Anna is on a progressive workout plan, so every day she adds 5% to her exercise time. If she starts by exercising 15 mins on the first day, how many minutes will she have exercised all together on day 45?
::安娜在逐步健身计划上,所以她每天的锻炼时间增加5%。如果她在第一天以锻炼15分钟开始,她第45天会一起锻炼多少分钟?

This is a geometric series, since the difference between the exercise time on any two days is greater than the difference between any prior two days. You could just add: $\begin{aligned} 15 + (15 \cdot 1.05) + [(15 \cdot 1.05) \cdot 1.05] . . . \end{aligned}$ and so on up to 45, but that would be horribly tedious. In this lesson, you will learn how to answer a question like this will little effort.
::这是一个几何序列, 因为任何两天的练习时间之间的差大于前两天的差。您可以添加: 15+( 15_ 1. 05) +[ (15_ 1. 05. 05) +[ (15_ 1. 055) + [ (15_ 1. 05. 1.05) +... 等, 最多45 个, 但这会非常无聊。在这个教训中, 您将学习如何回答这样的问题, 这样的努力是微不足道的。

Sums of Finite Geometric Series
::精度几何系列总和

A finite geometric series is simply a geometric series with a specific number of terms.

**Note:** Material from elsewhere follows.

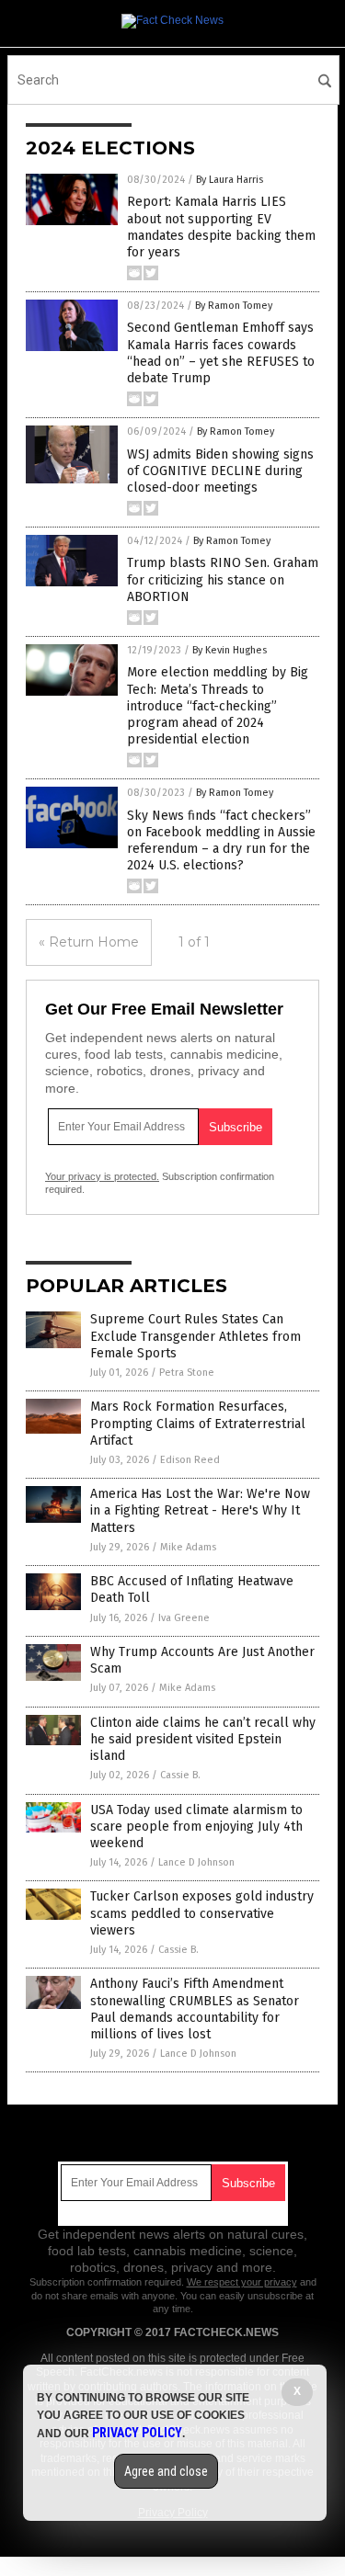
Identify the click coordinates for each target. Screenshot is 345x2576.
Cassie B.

For example, consider the series: 50 + 25 + 12.5 + ....The series is geometric: the first term is 50, and the common ration is (1/2).
::限定几何序列只是一个带有若干具体术语的几何序列,例如,考虑该序列:50+25+12.5+......。该序列是几何序列:第一个术语是50,共同配给(1/2)。

The sum of the first two terms is 50 + 25 = 75. We can write this as S ₂ = 75
::前两个任期的总和是50+25=75,我们可以写成S2=75

The sum of the first three is 50 + 25 + 12.5 = 87.5. We can write this as S ₃ = 87.5
::前三个加50+25+12.5=87.5。我们可以把它写成S3=87.5。

To find the value of S _n in general, we could simply add together the first n terms in a series. However, this would obviously be tedious for a large value of n . Given the regular pattern in a geometric series - every term is (1/ r ) of the previous term, and the n ^th term is a _n = a ₁ r ^{n - 1} , we can use induction to prove a formula for S _n .
::为了找到一般的SN值,我们可以简单地在一系列中将第一个 n 术语加在一起。然而,这显然对一个 n 的较大值是乏味的。鉴于几何序列中的常规模式-每个术语都是上一术语的1/r, 而 n 术语是 = a1n - 1, 我们可以用感应来证明 Sn 的公式。

The sum of the first n terms in a geometric series is $\begin{aligned} S_{n} = \frac{a_{1} (1 - r^{n})}{1 - r} \end{aligned}$
::几何序列中第一个 n 术语的总和是 Sn=a1( 1- rn) 1-r

For example, for the series 50 + 25 + 12.5 + ... , the sum of the first 6 terms is:
::例如,在50+25+12.5+...系列中,前6个术语的总和是:

$\begin{aligned} S_{n} = \frac{a_{1} (1 - r^{n})}{1 - r} = \frac{50 (1 - (\frac{1}{2})^{6})}{1 - \frac{1}{2}} = \frac{50 (1 - \frac{1}{64})}{\frac{1}{2}} = \frac{50 (\frac{63}{64})}{\frac{1}{2}} = 50 (\frac{63}{64}) (\frac{2}{1}) = 98 \frac{7}{16} \end{aligned}$
::Sn=a1(1-rn)1-r=50(1-(126)1-12=50(1-164)12=50(6364)12=50(6364)(21)=98716

The figure below shows the same calculation on a TI-83/4 calculator:
::下图显示对TI-83/4计算器的计算结果相同:

We can use this formula as long as the series in question is geometric.
::只要有关序列是几何数,我们就可以使用这个公式。

Examples
::实例

Example 1
::例1

Earlier, you were asked a question about Anna and her progressive workout plan.
::之前有人问过你安娜和她的累进疗养计划

Every day she adds 5% to her exercise time. If she starts by exercising 15 mins on the first day, how many minutes will she have exercised all together on day 45?
::她每天的锻炼时间增加5%,如果第一天她以锻炼15分钟开始,第45天她将一起锻炼多少分钟?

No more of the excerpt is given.